Hewan yang Boleh Digunakan Untuk Qurban
Hewan qurban hanya boleh dari kalangan Bahiimatul Al An’aam (hewan ternak tertentu) yaitu onta, sapi atau kambing dan tidak boleh selain itu. Bahkan sekelompok ulama menukilkan adanya ijma’ (kesepakatan) bahwasanya qurban tidak sah kecuali dengan hewan-hewan tersebut (lihat Shahih Fiqih Sunnah, II/369 dan Al Wajiz 406) Dalilnya adalah firman Allah yang artinya, “Dan bagi setiap umat Kami berikan tuntunan berqurban agar kalian mengingat nama Allah atas rezki yang dilimpahkan kepada kalian berupa hewan-hewan ternak (bahiimatul an’aam).” (QS. Al Hajj: 34) Syaikh Ibnu ‘Utsaimin mengatakan, “Bahkan jika seandainya ada orang yang berqurban dengan jenis hewan lain yang lebih mahal dari pada jenis ternak tersebut maka qurbannya tidak sah. Andaikan dia lebih memilih untuk berqurban seekor kuda seharga 10.000 real sedangkan seekor kambing harganya hanya 300 real maka qurbannya (dengan kuda) itu tidak sah…” (Syarhul Mumti’, III/409)
Seekor Kambing Untuk Satu Keluarga
Seekor kambing cukup untuk qurban satu keluarga, dan pahalanya mencakup seluruh anggota keluarga meskipun jumlahnya banyak atau bahkan yang sudah meninggal dunia. Sebagaimana hadits Abu Ayyub radhiyallahu’anhu yang mengatakan, “Pada masa Rasulullah shallallahu ‘alaihi wa sallam seseorang (suami) menyembelih seekor kambing sebagai qurban bagi dirinya dan keluarganya.” (HR. Tirmidzi dan beliau menilainya shahih, lihat Minhaajul Muslim, 264 dan 266).
Oleh karena itu, tidak selayaknya seseorang mengkhususkan qurban untuk salah satu anggota keluarganya tertentu, misalnya kambing 1 untuk anak si A, kambing 2 untuk anak si B, karunia dan kemurahan Allah sangat luas maka tidak perlu dibatasi.
Bahkan Nabi shallallahu ‘alaihi wa sallam berqurban untuk seluruh dirinya dan seluruh umatnya. Suatu ketika beliau hendak menyembelih kambing qurban. Sebelum menyembelih beliau mengatakan:”Yaa Allah ini – qurban – dariku dan dari umatku yang tidak berqurban.” (HR. Abu Daud 2810 & Al Hakim 4/229 dan dishahihkan Syaikh Al Albani dalam Al Irwa’ 4/349). Berdasarkan hadis ini, Syaikh Ali bin Hasan Al Halaby mengatakan: “Kaum muslimin yang tidak mampu berqurban, mendapatkan pahala sebagaimana orang berqurban dari umat Nabi shallallahu ‘alaihi wa sallam.”

_____

§ **Permintaan yang Diberikan A**
Ketik ulang bagian teks tentang qurban di atas, antara "Oleh karena itu, tidak" dan "tidak perlu dibatasi.", termasuk kedua batas tersebut.
§ **Permintaan yang Diberikan B**
Tuliskan lanjutan teks tentang qurban di atas, dimulai sesudah kalimat terakhirnya.

Data elemen dan lokasi teks:
_____

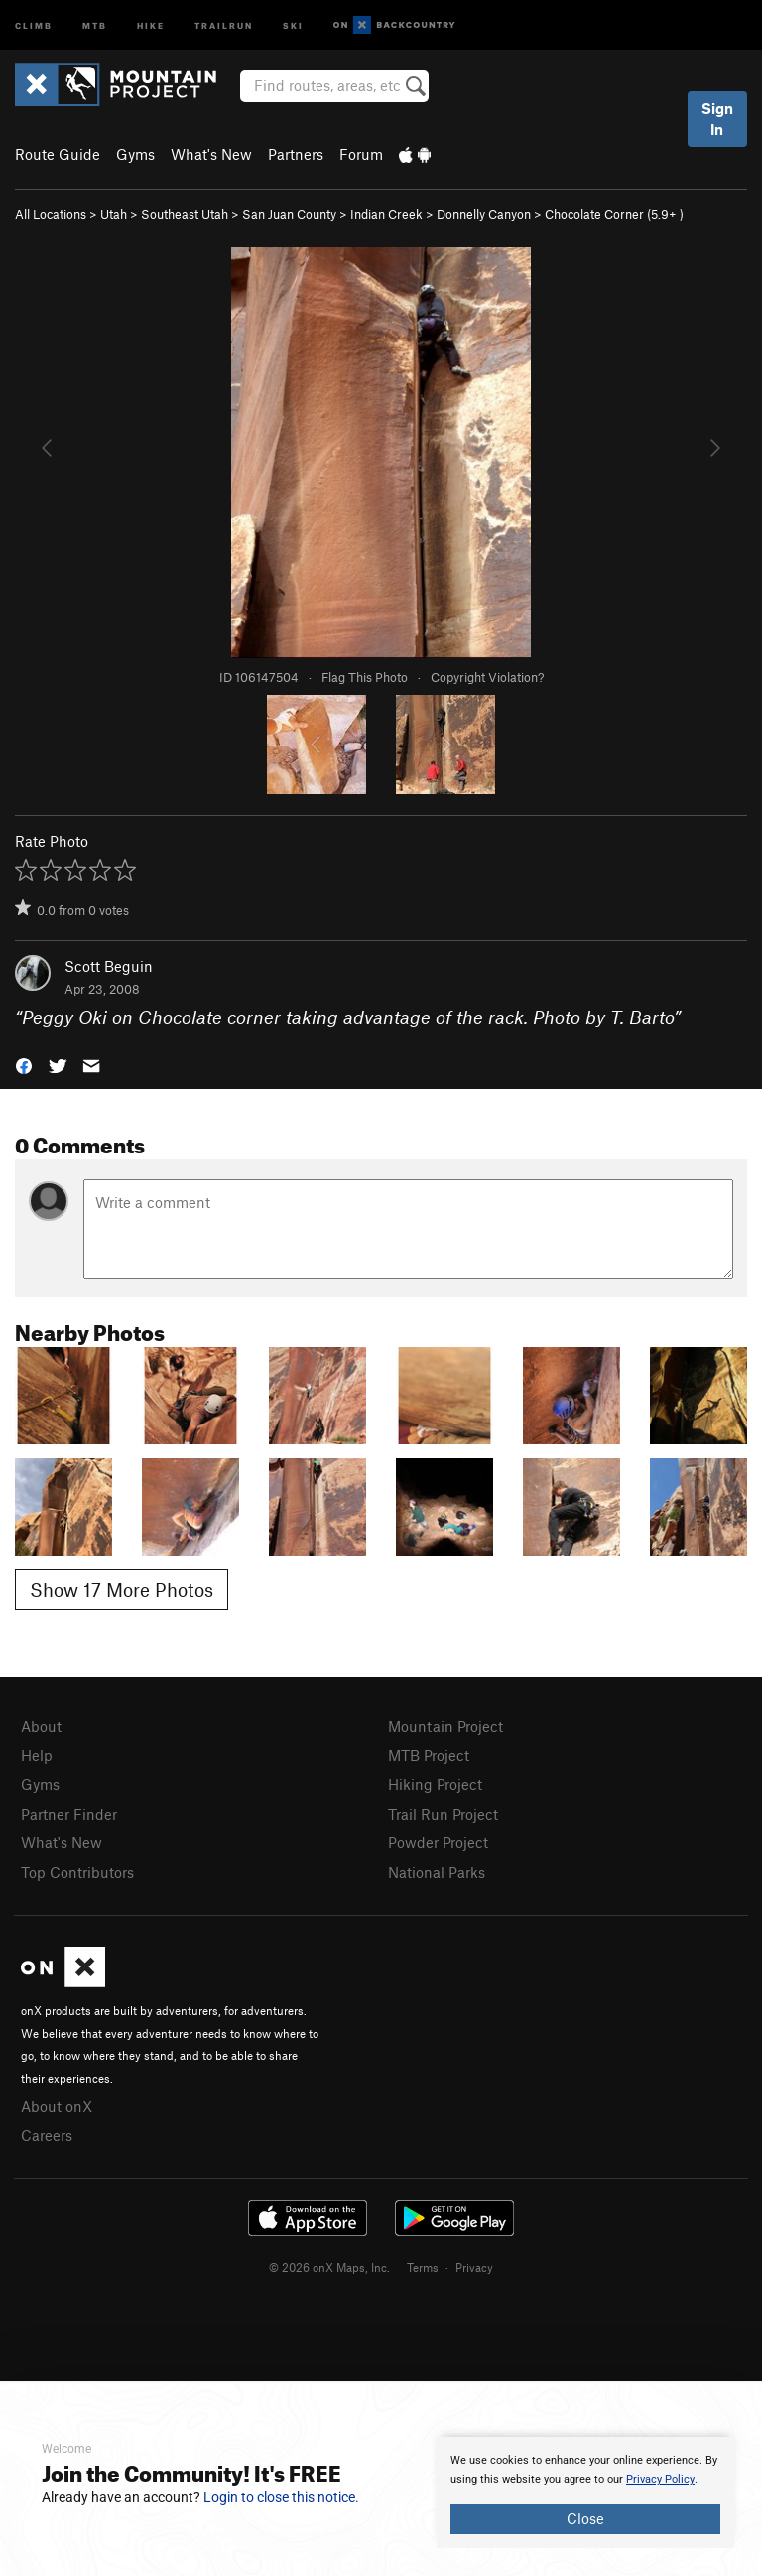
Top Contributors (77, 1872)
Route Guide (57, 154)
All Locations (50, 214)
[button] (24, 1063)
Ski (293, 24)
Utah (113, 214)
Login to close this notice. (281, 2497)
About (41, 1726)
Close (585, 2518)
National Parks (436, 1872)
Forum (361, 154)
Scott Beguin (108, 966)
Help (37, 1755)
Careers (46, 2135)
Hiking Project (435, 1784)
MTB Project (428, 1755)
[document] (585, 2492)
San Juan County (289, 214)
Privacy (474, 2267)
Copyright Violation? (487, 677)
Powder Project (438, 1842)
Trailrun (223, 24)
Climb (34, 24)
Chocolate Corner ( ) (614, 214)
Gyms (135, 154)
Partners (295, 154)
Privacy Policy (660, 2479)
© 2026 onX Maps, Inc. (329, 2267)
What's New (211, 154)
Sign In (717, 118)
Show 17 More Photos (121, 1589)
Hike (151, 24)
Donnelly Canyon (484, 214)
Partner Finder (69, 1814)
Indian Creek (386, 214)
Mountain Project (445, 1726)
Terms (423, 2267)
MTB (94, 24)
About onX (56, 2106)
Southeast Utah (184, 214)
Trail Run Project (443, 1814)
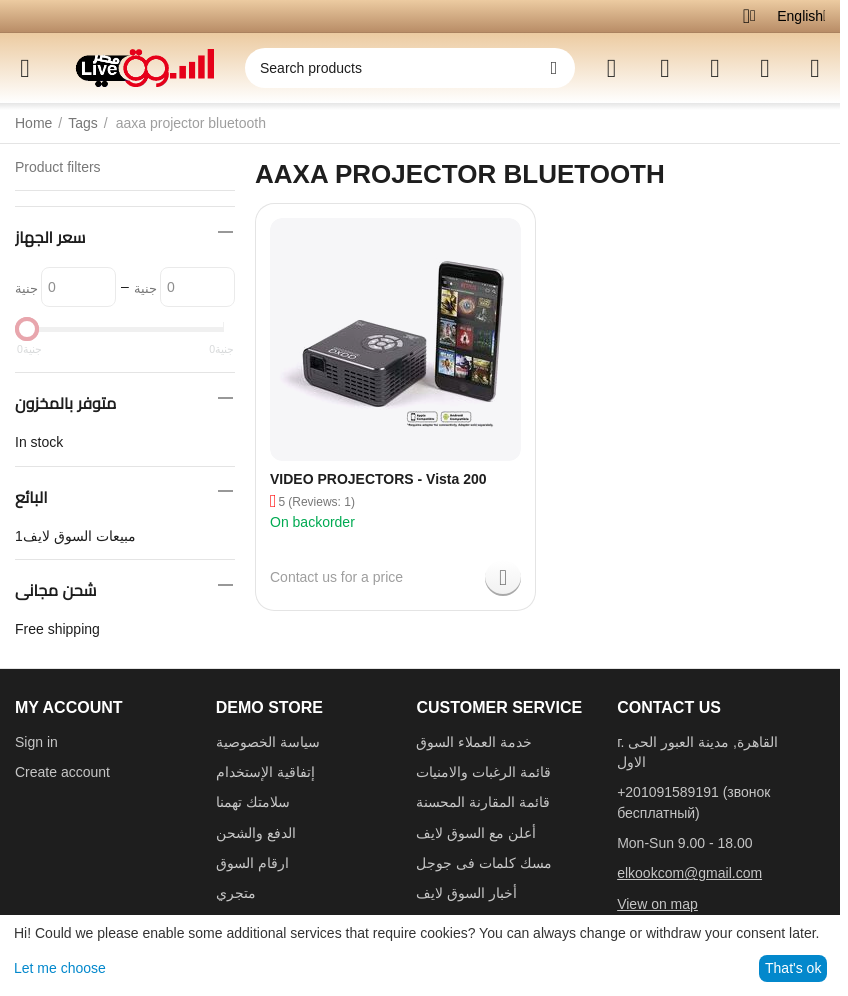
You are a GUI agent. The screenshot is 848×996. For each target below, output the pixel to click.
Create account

_____

§ **Jawaban Tertulis A**
Oleh karena itu, tidak selayaknya seseorang mengkhususkan qurban untuk salah satu anggota keluarganya tertentu, misalnya kambing 1 untuk anak si A, kambing 2 untuk anak si B, karunia dan kemurahan Allah sangat luas maka tidak perlu dibatasi.

§ **Jawaban Tertulis B**
Adapun yang dimaksud: “…kambing hanya boleh untuk satu orang, sapi untuk tujuh orang, dan onta 10 orang…” adalah biaya pengadaannya. Biaya pengadaan kambing hanya boleh dari satu orang, biaya pengadaan sapi hanya boleh dari maksimal tujuh orang dst.
Namun seandainya ada orang yang hendak membantu shohibul qurban yang kekurangan biaya untuk membeli hewan, maka diperbolehkan dan tidak mempengaruhi status qurbannya. Dan status bantuan di sini adalah hadiah bagi shohibul qurban. Apakah harus izin terlebih dahulu kepada pemilik hewan?
Jawab: Tidak harus, karena dalam transaksi hadiah tidak dipersyaratkan memberitahukan kepada orang yang diberi sedekah.
Ketentuan Untuk Sapi & Onta
Seekor Sapi dijadikan qurban untuk 7 orang. Sedangkan seekor onta untuk 10 orang. Dari Ibnu Abbas radhiyallahu’anhu beliau mengatakan, “Dahulu kami penah bersafar bersama Rasulullah shallallahu ‘alaihi wa sallam lalu tibalah hari raya Iedul Adha maka kami pun berserikat sepuluh orang untuk qurban seekor onta. Sedangkan untuk seekor sapi kami berserikat sebanyak tujuh orang.” (Shahih Sunan Ibnu Majah 2536, Al Wajiz, hal. 406)
Dalam masalah pahala, ketentuan qurban sapi sama dengan ketentuan qurban kambing. Artinya urunan 7 orang untuk qurban seekor sapi, pahalanya mencakup seluruh anggota keluarga dari 7 orang yang ikut urunan.
Arisan Qurban Kambing?
Mengadakan arisan dalam rangka berqurban masuk dalam pembahasan berhutang untuk qurban. Karena hakekat arisan adalah hutang. Sebagian ulama menganjurkan untuk berqurban meskipun harus hutang. Di antaranya adalah Imam Abu Hatim sebagaimana dinukil oleh Ibn Katsir dari Sufyan At Tsauri (Tafsir Ibn Katsir, surat Al Hajj:36)(*) Demikian pula Imam Ahmad dalam masalah aqiqah. Beliau menyarankan agar orang yang tidak memiliki biaya aqiqah agar berhutang dalam rangka menghidupkan sunnah aqiqah di hari ketujuh setelah kelahiran.
(*) Sufyan At Tsauri rahimahullah mengatakan: Dulu Abu Hatim pernah berhutang untuk membeli unta qurban. Beliau ditanya: “Kamu berhutang untuk beli unta qurban?” beliau jawab: “Saya mendengar Allah berfirman: لَكُمْ فِيهَا خَيْرٌ (kamu memperoleh kebaikan yang banyak pada unta-unta qurban tersebut) (QS: Al Hajj:36).” (lih. Tafsir Ibn Katsir, surat Al Hajj: 36).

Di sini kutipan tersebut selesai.